Data excerpts
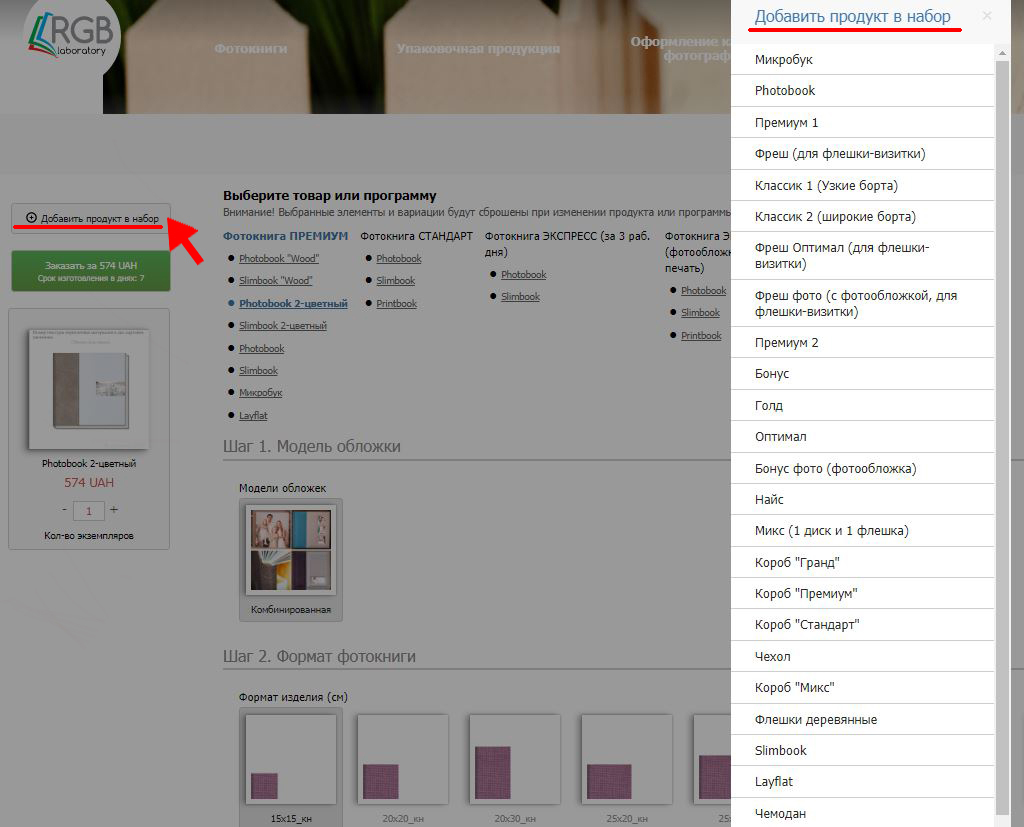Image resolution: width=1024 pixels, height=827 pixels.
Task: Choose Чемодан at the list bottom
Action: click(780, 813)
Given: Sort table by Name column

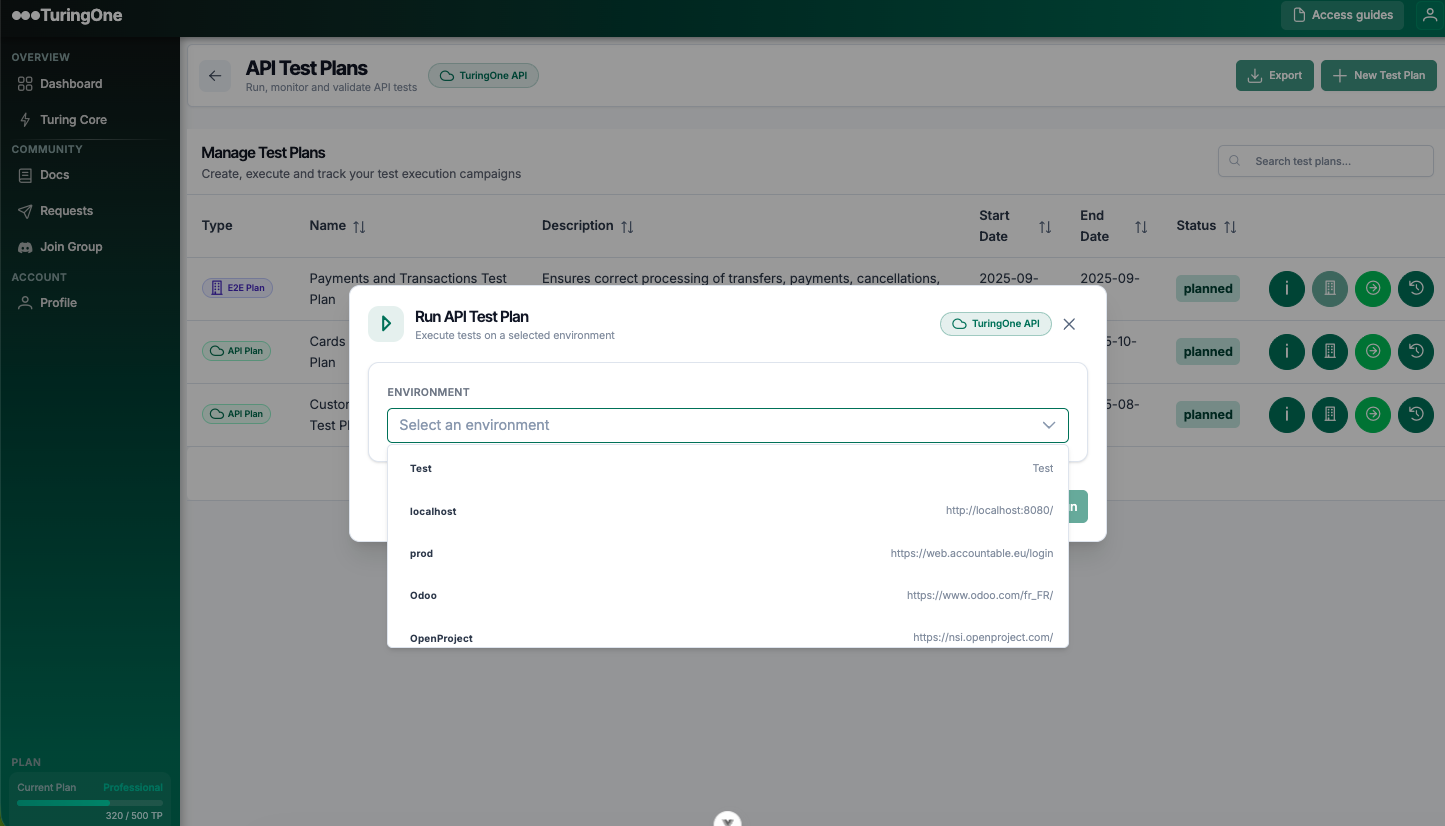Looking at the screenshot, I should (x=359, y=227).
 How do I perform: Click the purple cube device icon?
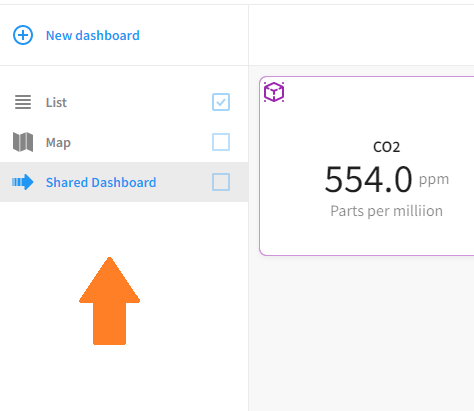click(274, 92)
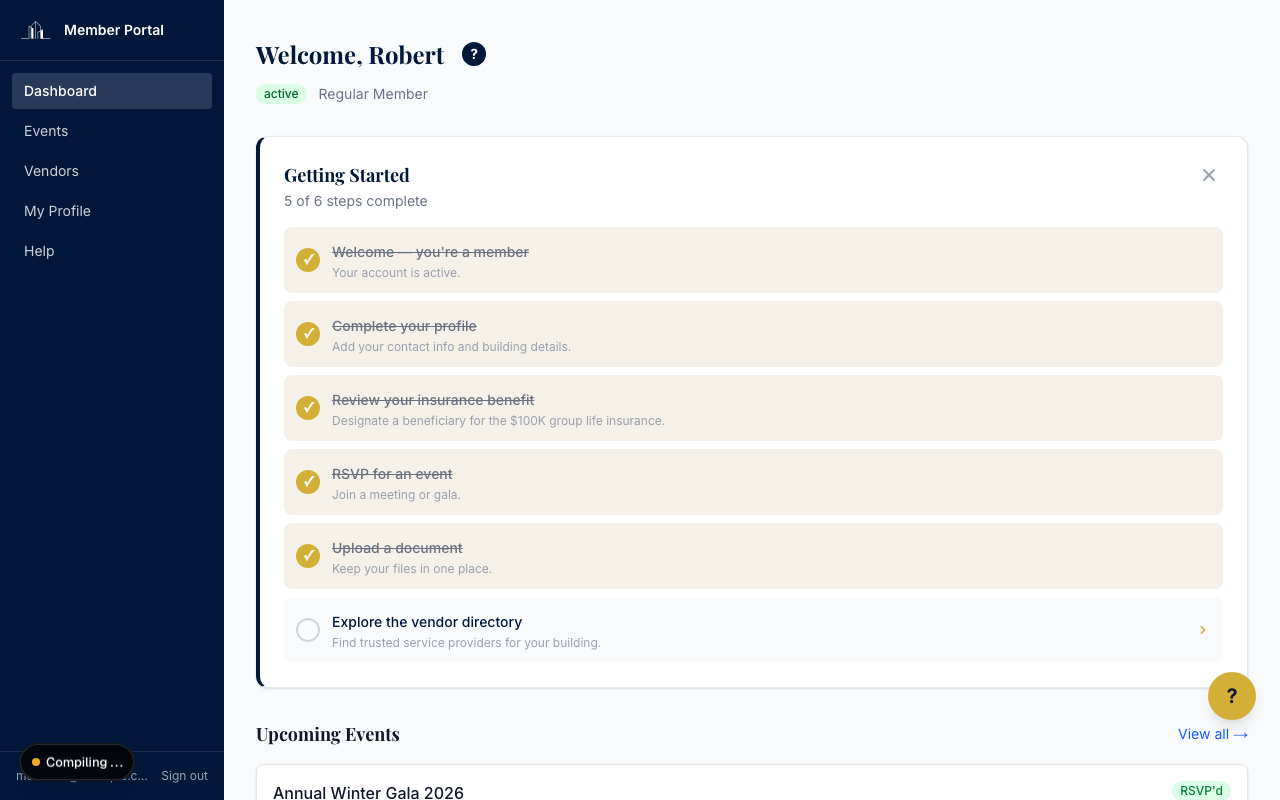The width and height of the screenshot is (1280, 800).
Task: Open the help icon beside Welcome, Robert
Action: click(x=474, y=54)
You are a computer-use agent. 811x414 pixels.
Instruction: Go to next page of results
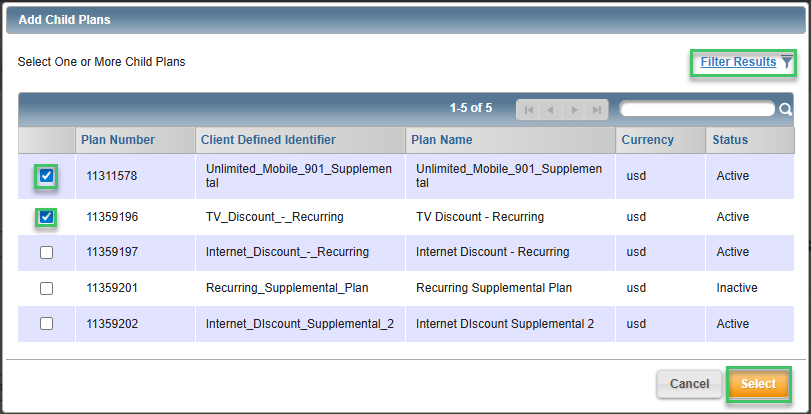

* **Assignment**
Retype the line containing "Given: Sort table by Name column" and each line after it through the last line of the entries above, exactly, with no pictures and nothing else.

* **Expected output**
Given: Sort table by Name column

Looking at the screenshot, I should (x=359, y=227).
 How do I perform: Click the purple cube device icon?
click(274, 92)
The width and height of the screenshot is (1280, 800).
Task: Open the help icon beside Welcome, Robert
Action: click(x=474, y=54)
You are a computer-use agent. 811x414 pixels.
Instruction: Go to next page of results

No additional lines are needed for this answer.